La presenta serie fotográfica nos invita a poner en tela de juicio esta habitual comprensión de la “realidad”. Busca evidenciar que tanto la mirada del sujeto como el objeto mirado están culturalmente determinados. Sostiene, por tanto, que la “objetividad” es también una construcción y que, por ello, debe ser tomada como lo que es: una ficción más, un mito entre tantos otros. En fin, apoyándose en Deleuze y Nietzsche, intenta revelar que “ser es ser perspectiva”.

 

Por ello, para hacer explícito que incluso la representación más clara y distinta, más figurativa y especular, es una ficción perspectivista, hemos recurrido al paisaje como signo icónico central de esta serie de fotografías. Un paisaje, natural o urbano, nos incita a pensar, inconscientemente, en un dato realista, libre de toda carga cultural y psicológica. “Lo que ves es lo que es”, parecen decirnos los paisajes. No obstante, sabemos que la idea misma de “paisaje” es un invento de la Modernidad europea, una producción cultural que “estabilizó” y le dio “forma” a un fragmento de lo real que antes aparecía a los sujetos como naturaleza bruta, salvaje e indeterminada.

 

 

Esta serie recurre al “reenmarcamiento dentro de la imagen” como signo plástico que genera dos planos claramente diferenciados en cada fotografía: uno lejano, el del paisaje representado, otro próximo, en el que se sitúa el fotógrafo y, por extensión, quien contempla la imagen. Con este recurso se pretende jugar con la antítesis de dos espacios: uno público, compartido y objetivo; otro privado, íntimo y subjetivo. Esto induce en el espectador la impresión de que esta mirada es solo su mirada del mundo, pero que, al mismo tiempo, aquello observado es el mundo. Se exagera así la experiencia realista. No obstante, al mismo tiempo, paradójicamente, el marco interno genera la sensación de recorte y selección, es decir, pone en evidencia que cada aproximación al mundo nos da solo un fragmento visibilizado por nuestro punto de vista, el cual está, a su vez, fijado por nuestra posición en el espacio, pero, además, por nuestras categorías mentales y lingüísticas históricamente constituidas.

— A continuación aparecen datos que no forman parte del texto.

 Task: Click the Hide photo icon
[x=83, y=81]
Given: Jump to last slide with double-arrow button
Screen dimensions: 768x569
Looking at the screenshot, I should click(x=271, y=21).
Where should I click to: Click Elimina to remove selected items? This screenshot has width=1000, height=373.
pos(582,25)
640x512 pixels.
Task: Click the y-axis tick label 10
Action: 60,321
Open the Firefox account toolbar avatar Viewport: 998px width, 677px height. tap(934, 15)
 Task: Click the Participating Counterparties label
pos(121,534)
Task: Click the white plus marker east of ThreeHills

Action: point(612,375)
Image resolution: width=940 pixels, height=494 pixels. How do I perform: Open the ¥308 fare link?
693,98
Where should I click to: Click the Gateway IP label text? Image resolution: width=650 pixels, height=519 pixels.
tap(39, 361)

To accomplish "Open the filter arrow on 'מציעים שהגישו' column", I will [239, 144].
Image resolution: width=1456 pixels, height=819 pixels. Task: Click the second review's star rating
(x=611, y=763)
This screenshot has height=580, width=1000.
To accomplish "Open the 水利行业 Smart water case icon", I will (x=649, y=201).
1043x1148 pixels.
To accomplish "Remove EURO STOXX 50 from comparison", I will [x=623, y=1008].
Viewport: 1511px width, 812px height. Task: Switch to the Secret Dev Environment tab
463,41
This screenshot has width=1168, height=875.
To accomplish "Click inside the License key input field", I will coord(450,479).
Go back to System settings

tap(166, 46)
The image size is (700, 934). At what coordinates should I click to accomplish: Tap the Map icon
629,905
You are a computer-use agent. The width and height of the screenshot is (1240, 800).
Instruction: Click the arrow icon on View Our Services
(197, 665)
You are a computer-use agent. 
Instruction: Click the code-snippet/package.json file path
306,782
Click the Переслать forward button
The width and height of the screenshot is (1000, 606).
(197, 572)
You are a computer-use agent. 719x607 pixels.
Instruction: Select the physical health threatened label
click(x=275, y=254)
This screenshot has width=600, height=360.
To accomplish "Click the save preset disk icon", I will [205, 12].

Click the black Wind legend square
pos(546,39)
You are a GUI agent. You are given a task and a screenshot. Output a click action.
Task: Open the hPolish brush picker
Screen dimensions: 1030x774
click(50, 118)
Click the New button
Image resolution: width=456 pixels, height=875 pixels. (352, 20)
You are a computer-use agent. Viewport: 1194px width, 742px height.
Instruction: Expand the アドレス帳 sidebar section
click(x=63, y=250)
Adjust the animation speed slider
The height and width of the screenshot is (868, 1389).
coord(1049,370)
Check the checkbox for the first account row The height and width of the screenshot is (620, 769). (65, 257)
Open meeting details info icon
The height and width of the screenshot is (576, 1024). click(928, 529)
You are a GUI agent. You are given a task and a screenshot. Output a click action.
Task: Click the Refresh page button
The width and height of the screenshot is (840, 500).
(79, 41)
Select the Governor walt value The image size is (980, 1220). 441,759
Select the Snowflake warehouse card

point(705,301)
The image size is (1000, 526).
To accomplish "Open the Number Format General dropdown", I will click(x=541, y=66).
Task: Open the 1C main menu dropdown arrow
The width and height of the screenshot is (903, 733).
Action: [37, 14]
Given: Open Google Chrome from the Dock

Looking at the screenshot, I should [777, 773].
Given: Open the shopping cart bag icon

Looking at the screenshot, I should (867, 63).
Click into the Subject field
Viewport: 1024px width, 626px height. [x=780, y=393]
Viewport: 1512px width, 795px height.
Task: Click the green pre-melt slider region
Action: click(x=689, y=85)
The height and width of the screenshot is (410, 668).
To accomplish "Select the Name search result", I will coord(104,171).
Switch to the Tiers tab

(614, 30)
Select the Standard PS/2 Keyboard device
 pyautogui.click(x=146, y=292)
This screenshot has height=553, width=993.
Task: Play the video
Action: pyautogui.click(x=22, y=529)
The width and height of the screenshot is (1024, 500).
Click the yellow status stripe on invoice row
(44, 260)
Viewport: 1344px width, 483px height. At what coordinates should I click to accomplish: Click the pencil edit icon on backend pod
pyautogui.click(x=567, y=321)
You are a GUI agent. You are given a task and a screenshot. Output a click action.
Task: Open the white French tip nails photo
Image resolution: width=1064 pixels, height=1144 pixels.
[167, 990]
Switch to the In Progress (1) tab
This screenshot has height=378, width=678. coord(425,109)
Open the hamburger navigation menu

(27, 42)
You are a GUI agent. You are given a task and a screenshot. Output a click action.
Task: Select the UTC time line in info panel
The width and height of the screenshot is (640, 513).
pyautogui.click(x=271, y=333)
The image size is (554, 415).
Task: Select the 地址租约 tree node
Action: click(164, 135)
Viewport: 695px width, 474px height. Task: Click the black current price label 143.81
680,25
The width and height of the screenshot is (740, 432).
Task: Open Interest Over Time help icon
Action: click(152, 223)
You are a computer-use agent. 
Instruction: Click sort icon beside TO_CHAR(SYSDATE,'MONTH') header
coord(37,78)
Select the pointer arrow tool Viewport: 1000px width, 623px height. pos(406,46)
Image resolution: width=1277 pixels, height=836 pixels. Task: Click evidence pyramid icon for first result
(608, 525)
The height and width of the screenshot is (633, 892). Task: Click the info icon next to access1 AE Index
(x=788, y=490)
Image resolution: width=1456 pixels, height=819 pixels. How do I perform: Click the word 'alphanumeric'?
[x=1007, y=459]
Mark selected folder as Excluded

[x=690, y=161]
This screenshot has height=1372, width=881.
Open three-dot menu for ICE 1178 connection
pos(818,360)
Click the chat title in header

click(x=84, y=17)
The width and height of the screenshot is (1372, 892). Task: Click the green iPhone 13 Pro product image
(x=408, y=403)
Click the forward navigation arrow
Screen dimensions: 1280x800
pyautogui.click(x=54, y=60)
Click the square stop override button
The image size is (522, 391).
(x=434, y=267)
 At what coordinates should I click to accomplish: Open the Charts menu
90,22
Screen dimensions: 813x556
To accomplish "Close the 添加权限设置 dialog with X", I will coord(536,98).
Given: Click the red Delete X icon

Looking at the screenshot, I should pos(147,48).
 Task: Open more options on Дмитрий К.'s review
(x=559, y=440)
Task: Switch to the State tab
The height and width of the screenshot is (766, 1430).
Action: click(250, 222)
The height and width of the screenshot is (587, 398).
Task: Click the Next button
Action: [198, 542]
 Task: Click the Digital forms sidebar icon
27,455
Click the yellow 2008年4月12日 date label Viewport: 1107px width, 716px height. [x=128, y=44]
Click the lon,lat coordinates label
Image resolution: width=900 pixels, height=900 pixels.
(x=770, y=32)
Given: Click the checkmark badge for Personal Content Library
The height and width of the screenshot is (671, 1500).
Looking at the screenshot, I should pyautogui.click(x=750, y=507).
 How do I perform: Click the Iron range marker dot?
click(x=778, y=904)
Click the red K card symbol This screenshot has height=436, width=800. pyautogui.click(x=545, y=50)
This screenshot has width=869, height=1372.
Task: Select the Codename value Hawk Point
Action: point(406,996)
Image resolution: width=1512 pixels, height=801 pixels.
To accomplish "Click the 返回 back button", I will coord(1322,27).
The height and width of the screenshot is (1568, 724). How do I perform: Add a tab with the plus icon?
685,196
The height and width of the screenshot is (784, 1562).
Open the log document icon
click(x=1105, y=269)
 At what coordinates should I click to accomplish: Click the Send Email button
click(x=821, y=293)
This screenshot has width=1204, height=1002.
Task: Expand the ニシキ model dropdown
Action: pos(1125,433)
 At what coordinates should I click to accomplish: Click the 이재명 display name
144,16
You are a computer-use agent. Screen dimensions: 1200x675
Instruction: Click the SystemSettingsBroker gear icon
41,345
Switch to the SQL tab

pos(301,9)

Así, pues, nos vemos empujados a concluir que aquello que contemplamos no es, como pensamos inicialmente, la realidad en sí misma.

 

 

En fin, con este proyecto se busca que las imágenes funcionen como dispositivos paradójicos: ofreciéndonos, en una primera lectura, lo más objetivo, nos permiten comprender, en un segundo momento, el carácter constructivista de toda mirada y, con ello, de toda representación.

 

 

 


 

[1] Este cambio en las ideas se evidencia también en el devenir de la pintura, por ejemplo, desde el impresionismo hasta el expresionismo abstracto, mutación que la ha alejado paulatinamente de la representación figurativa.

 

[2] Lo cual no solo tiene consecuencias epistemológicas, sino principalmente ético-políticas muy importantes (por ejemplo, dogmatismo, monismo cultural, totalitarismo, etcétera).